Stated problem a
In the APM article, what value is given for the APM monitoring sector in 2020?
-- START OF Text to read --
For anyone working in big data, understanding the basics of application performance management and the role of APM metrics is crucial. In recent years, the demand for APM solutions has been on a sharp rise. The APM monitoring sector, valued at $5.7 billion in 2020, is poised to grow to $11.9 billion by 2027.
For those of us who are APM solution industry “insiders,” we welcome this very exciting development. While there isn’t a lot of mystery when it comes to understanding the functionality and value of application performance management, we feel it’s important that we share our knowledge, as the rise of APM solutions means a heavy influx of new users who need to get up to speed with APM monitoring software functions and the importance of APM metrics.
To level set, APM can mean both application performance management and application performance monitoring in the tech space. They are often used interchangeably. In this article, we’re using APM to mean application performance management. However, application monitoring tools will also be mentioned, just not via the APM acronym.
What is Application Performance Management?
Application performance management (APM) is the monitoring and management of the performance of your software applications. The primary goal of APM is to maintain an expected level of service and availability by understanding why transactions in your application/workload are slow or failing. Application performance monitoring, another phrase the acronym is used for, is a part of application performance management.
What are APM Metrics?
In order to measure application performance, app developers and IT admins need to quantify and qualify the data their applications generate. They do this by viewing and interpreting different APM metrics.
Powerful APM solutions come with tools that monitor different components of two kinds of APM metrics. The first one is based on the performance experienced by users, including loading times and response times during peak usage. The second one involves the capacity of compute resources, which enables app developers and IT admins to establish baselines for performance and pinpoint bottlenecks.
Why Do We Need Application Performance Management?
We need application performance management because failing to right-size your workloads can result in disappointing application performance. This can then lead to under-delivered cloud expectations. Right-sizing your workloads, when executed right, can increase operational efficiency, and minimize application downtime.
-- END OF Text to read --
-- START OF Material supplied --
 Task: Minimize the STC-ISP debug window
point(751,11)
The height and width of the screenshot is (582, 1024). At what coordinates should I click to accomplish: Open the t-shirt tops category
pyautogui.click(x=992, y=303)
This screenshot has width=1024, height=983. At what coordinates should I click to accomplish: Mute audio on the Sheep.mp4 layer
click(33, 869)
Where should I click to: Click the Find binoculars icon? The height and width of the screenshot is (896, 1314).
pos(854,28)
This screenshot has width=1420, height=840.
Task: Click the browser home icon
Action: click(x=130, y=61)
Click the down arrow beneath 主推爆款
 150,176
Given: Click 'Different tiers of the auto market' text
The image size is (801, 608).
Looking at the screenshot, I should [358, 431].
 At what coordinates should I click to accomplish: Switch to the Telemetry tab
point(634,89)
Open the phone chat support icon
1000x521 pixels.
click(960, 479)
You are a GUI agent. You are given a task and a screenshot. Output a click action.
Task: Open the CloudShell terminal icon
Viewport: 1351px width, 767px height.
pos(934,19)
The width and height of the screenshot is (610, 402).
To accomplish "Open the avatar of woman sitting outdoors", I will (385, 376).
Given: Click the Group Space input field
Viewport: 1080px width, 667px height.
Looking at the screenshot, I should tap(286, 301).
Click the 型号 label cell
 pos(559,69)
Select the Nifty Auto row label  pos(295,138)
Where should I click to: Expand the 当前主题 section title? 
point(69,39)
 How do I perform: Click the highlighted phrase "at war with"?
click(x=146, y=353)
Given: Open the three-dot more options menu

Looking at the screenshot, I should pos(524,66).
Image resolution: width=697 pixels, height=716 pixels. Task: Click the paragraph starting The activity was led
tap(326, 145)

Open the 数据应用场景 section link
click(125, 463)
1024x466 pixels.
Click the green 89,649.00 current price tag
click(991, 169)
-- END OF Material supplied --
Stated problem b
In the entries, copy verbatim the lines from the one containing "The height and width of the screenshot is (582, 1024)." to the one containing "pyautogui.click(x=992, y=303)".

Complete answer a
$5.7 billion

Complete answer b
The height and width of the screenshot is (582, 1024). At what coordinates should I click to accomplish: Open the t-shirt tops category
pyautogui.click(x=992, y=303)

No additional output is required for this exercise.